Yes. Please explain. 

The Fed isn’t really worried about inflation tomorrow. Rather, policymakers are trying to head it off a year or two down the line, when the economy may be a bit stronger. And because changes in monetary policy can take months or even years to have an effect as businesses and households adjust, the central bankers think it’s probably prudent to start now so they don’t have to take drastic measures that could shock the economy into a recession later. Here’s how Janet Yellen explained it in a speech earlier this month during which she set the stage for “liftoff,” as everybody has taken to calling this first hike:

We must also take into account the well-documented lags in the effects of monetary policy. Were the FOMC to delay the start of policy normalization for too long, we would likely end up having to tighten policy relatively abruptly to keep the economy from significantly overshooting both of our goals. Such an abrupt tightening would risk disrupting financial markets and perhaps even inadvertently push the economy into recession. Moreover, holding the federal funds rate at its current level for too long could also encourage excessive risk-taking and thus undermine financial stability.

That last bit about financial stability feels especially pertinent this week, after the recent sell-off in the junk bond market. Because the Fed has kept interest rates low for so long, investors desperate to get a return on their money have piled into fairly speculative assets like debt from janky companies with low credit ratings. Lately, many of those investments have been going south. And while the carnage hasn’t spread much beyond some bond funds, it’s a reminder that when borrowing is cheap and returns are hard to come by, Wall Streeters will take on a lot of risk.

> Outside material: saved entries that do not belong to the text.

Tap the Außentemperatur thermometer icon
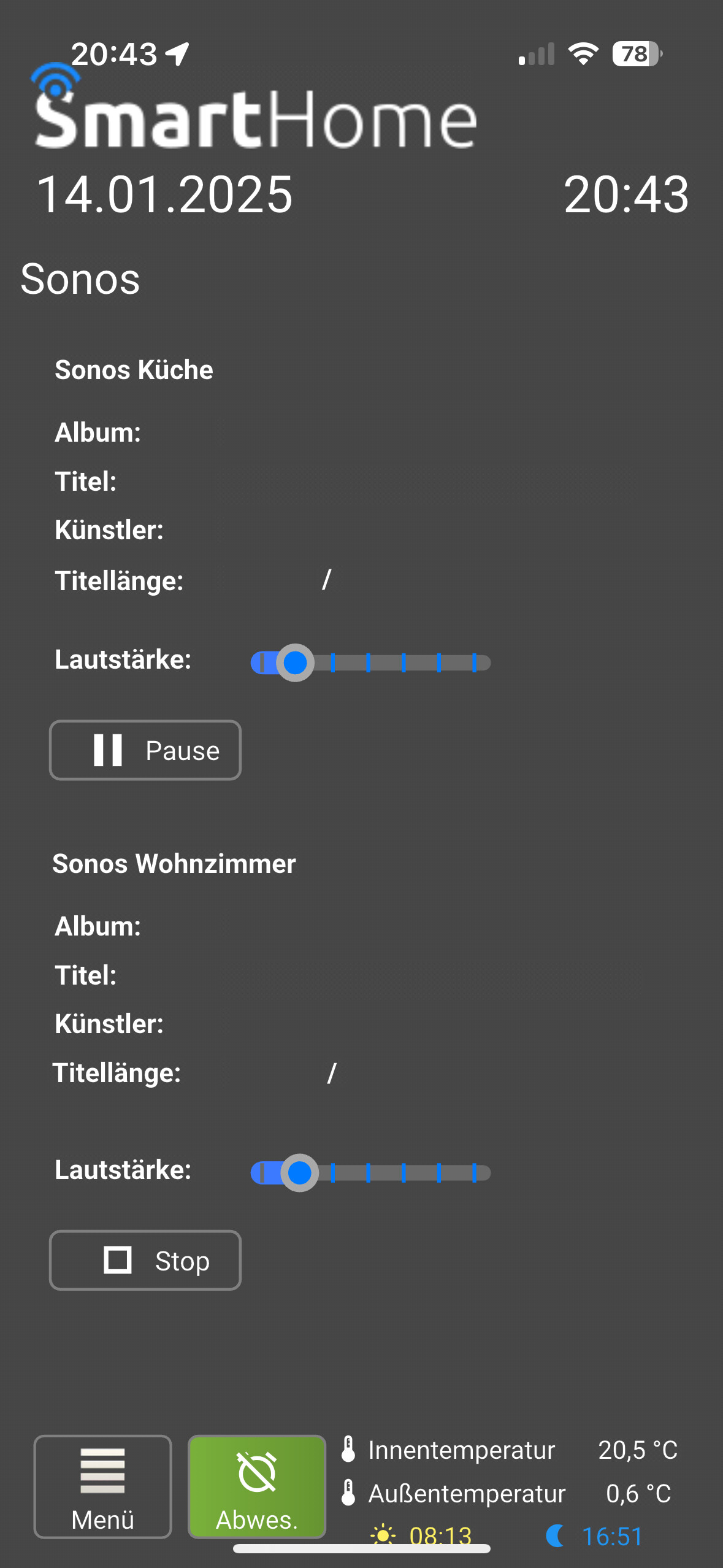Screen dimensions: 723x1568 (x=348, y=1493)
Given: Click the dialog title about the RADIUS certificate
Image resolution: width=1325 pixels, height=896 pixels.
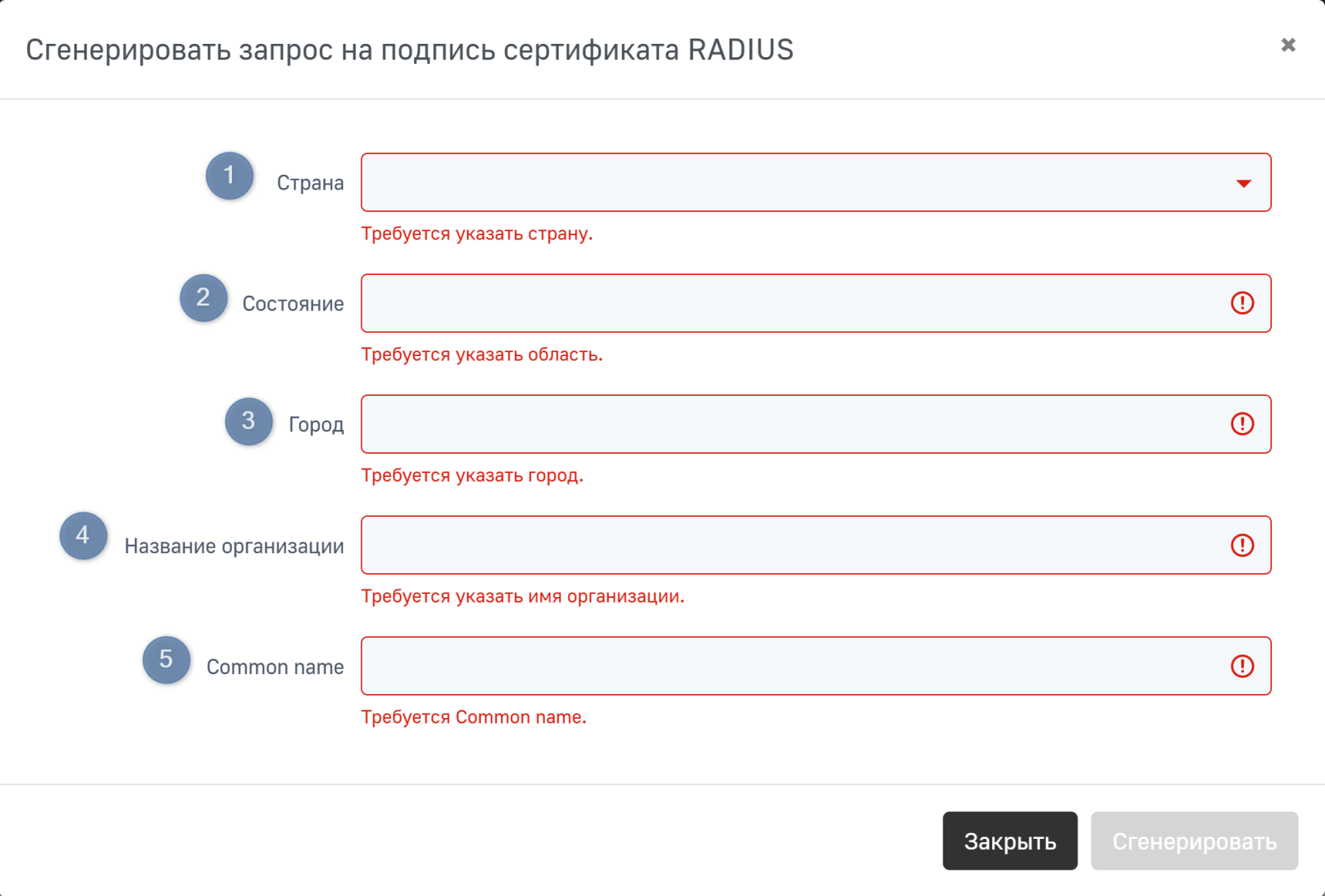Looking at the screenshot, I should 409,50.
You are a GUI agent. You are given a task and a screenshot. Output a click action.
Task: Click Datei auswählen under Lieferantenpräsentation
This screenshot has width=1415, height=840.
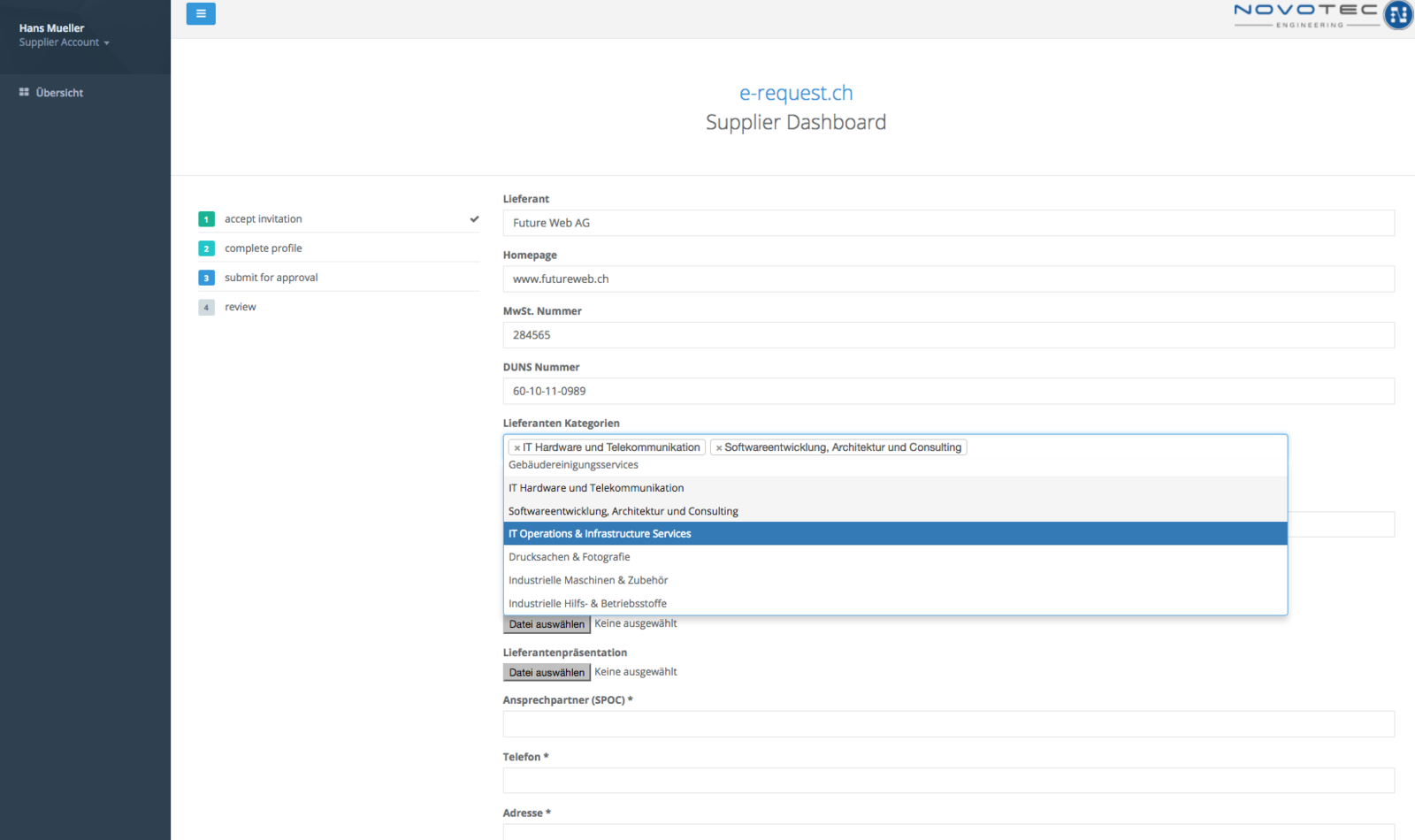[547, 673]
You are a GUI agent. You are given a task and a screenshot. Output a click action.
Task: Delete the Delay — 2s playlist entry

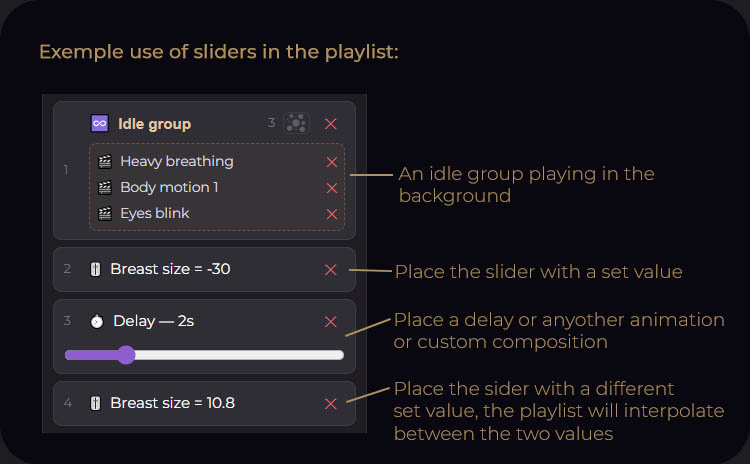[331, 321]
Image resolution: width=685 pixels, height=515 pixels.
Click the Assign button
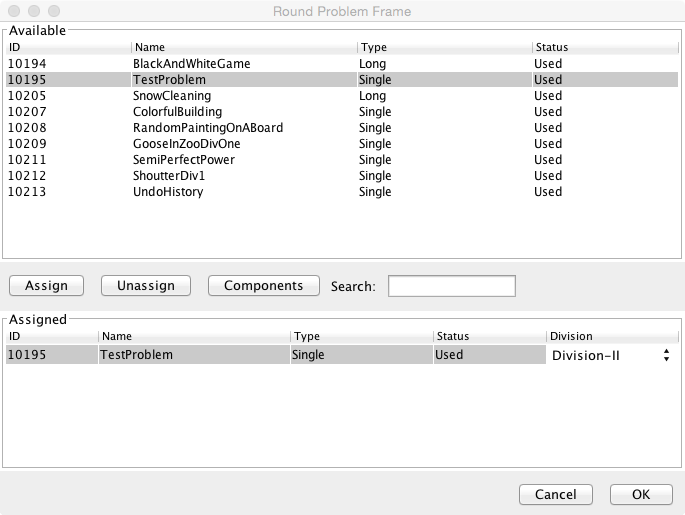46,286
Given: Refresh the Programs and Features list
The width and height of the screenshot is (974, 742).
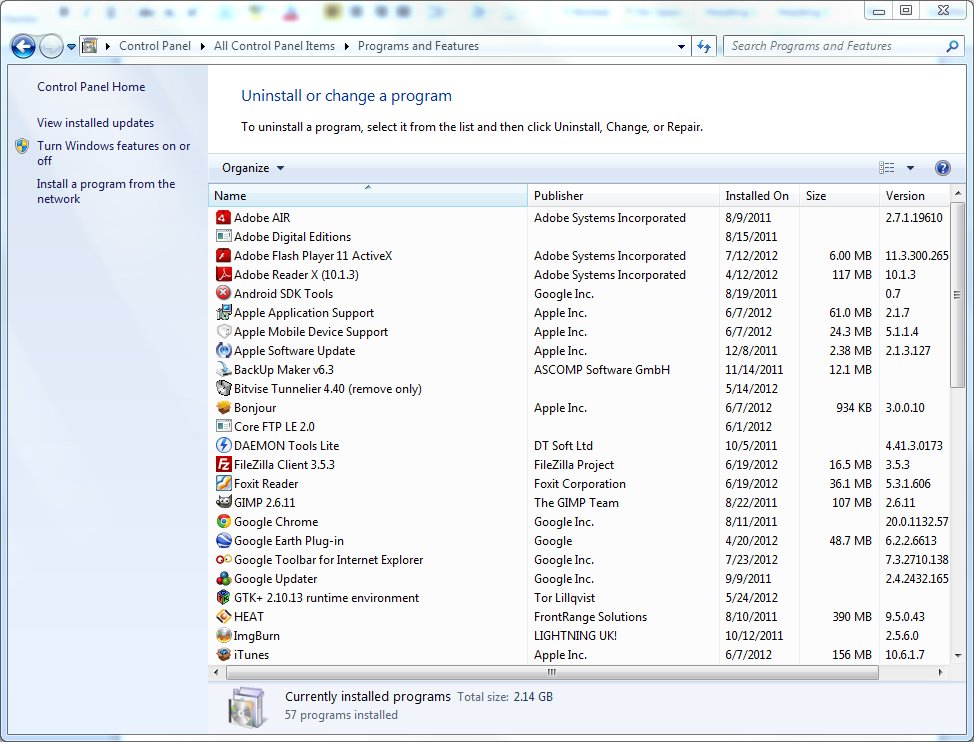Looking at the screenshot, I should [704, 46].
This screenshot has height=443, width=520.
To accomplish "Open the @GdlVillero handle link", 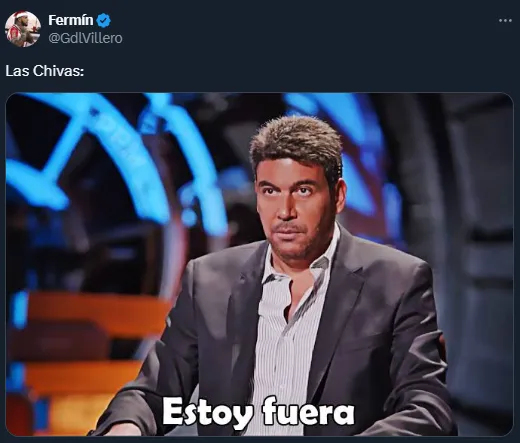I will (85, 38).
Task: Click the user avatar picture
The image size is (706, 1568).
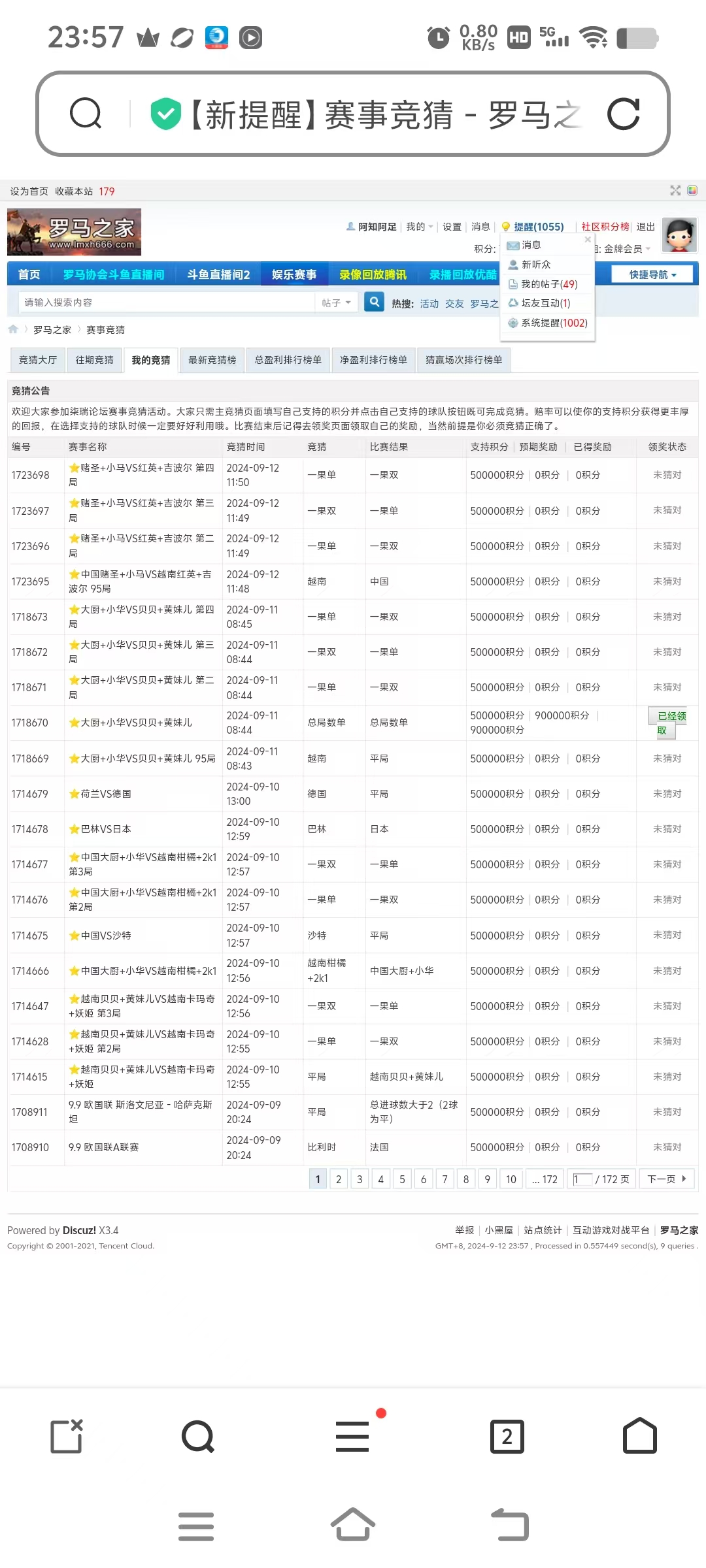Action: (x=679, y=235)
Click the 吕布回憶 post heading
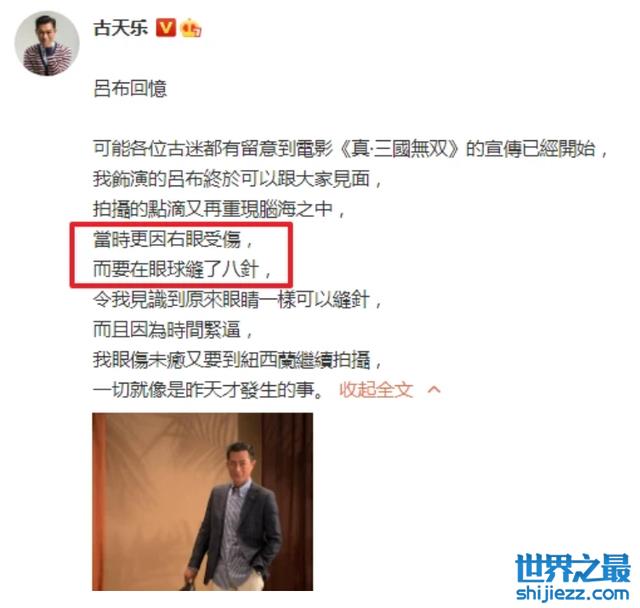The height and width of the screenshot is (608, 640). (x=130, y=88)
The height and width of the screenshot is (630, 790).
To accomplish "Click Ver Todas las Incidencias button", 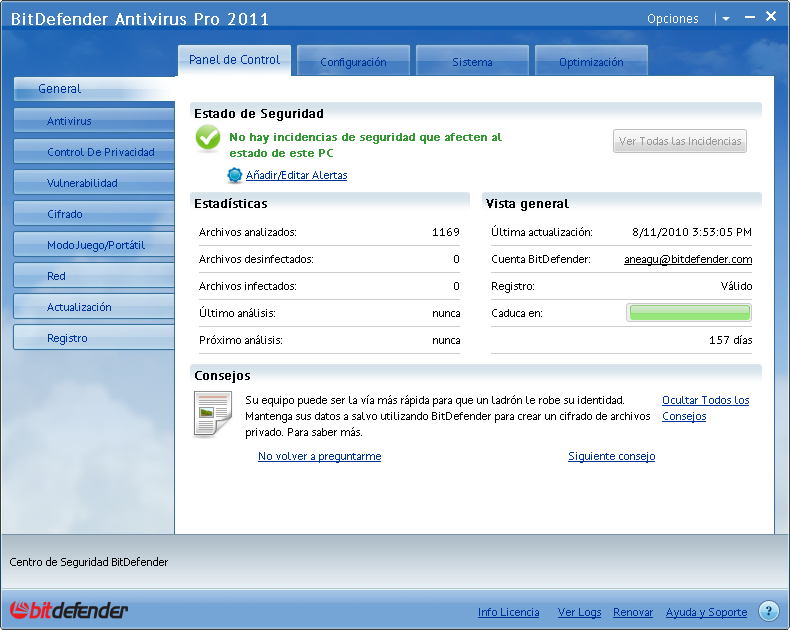I will 680,141.
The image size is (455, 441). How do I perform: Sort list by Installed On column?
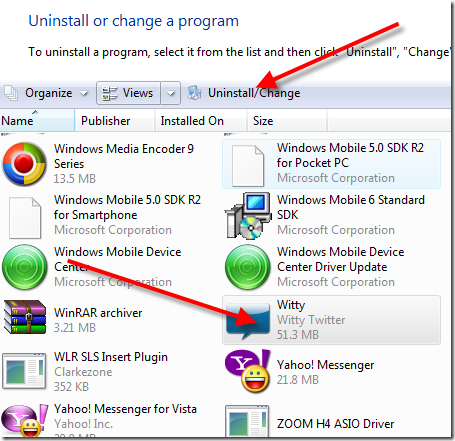[x=201, y=120]
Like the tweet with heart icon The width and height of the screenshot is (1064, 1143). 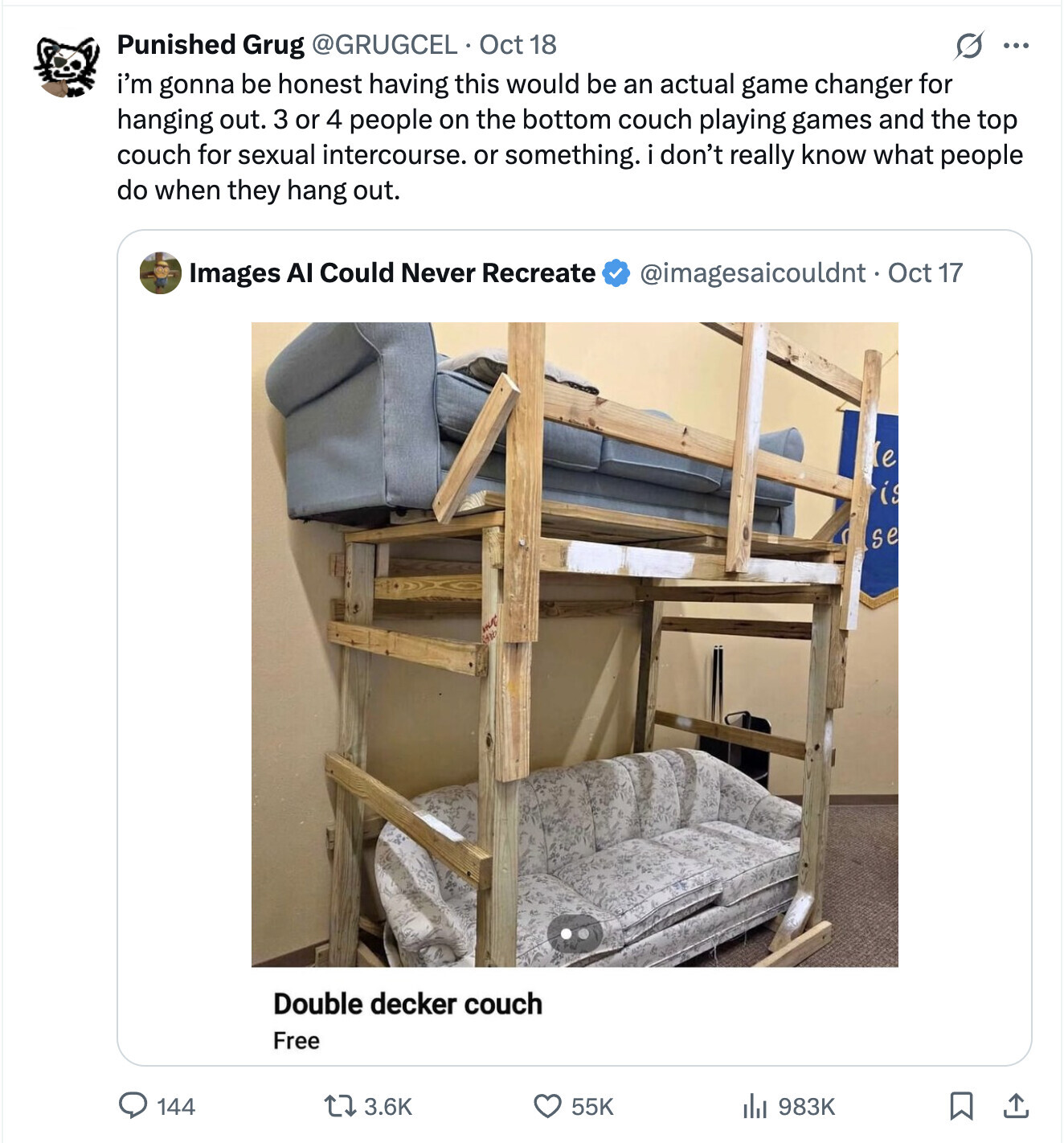coord(547,1106)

Meanwhile, if you look closely enough, it’s not totally insane to think that, in a year or two, inflation could start to pick up. Wage growth hasn’t been scintillating, but it’s been headed higher lately. Federal Reserve Bank of Atlanta President Dennis Lockhart, who is known to have pretty moderate views, points to a measure known as the trimmed mean PCE, which is basically designed to be less erratic than other inflation measures. It shows prices rising at a 1.7 percent annual rate over the six months through October. You have to squint a bit to see the evidence, but there is some.

Beyond that, it’s not clear our monetary policymakers think the first rate hike or two will really do much to the economy at all. During a recent speech, Lockhart said he didn’t think “a first move of 25 basis points will have a material effect” on the economy’s strength. Both Lockhart and Yellen have suggested that the labor market should continue to improve after a hike. The logic seems to be, why wait?

So there’s nothing to worry about?

I mean, it’s hard to say. The Fed has been telegraphing its intention to raise rates for so long that markets may have already priced it in, in which case this first move might in fact mean squat. Perhaps the long and slow approach to normalizing rates will keep the economy from suffering any adverse consequences, or give the Fed a chance to back off if things look like they aren’t going according to plan. Or, maybe Yellen & co. really are jumping the gun and tightening before the economy has had a chance to fully recuperate, thus cutting off our chance of ever hitting full employment in the near future. Internet headlines aside, nobody ever really has the answers to those questions. And none of that even touches the big and involved issue of whether the Fed should maybe be willing to tolerate inflation above its 2 percent target in the future for the sake of job and wage growth now.

But anyway, say goodbye to ZIRP. Such a delightful little phrase.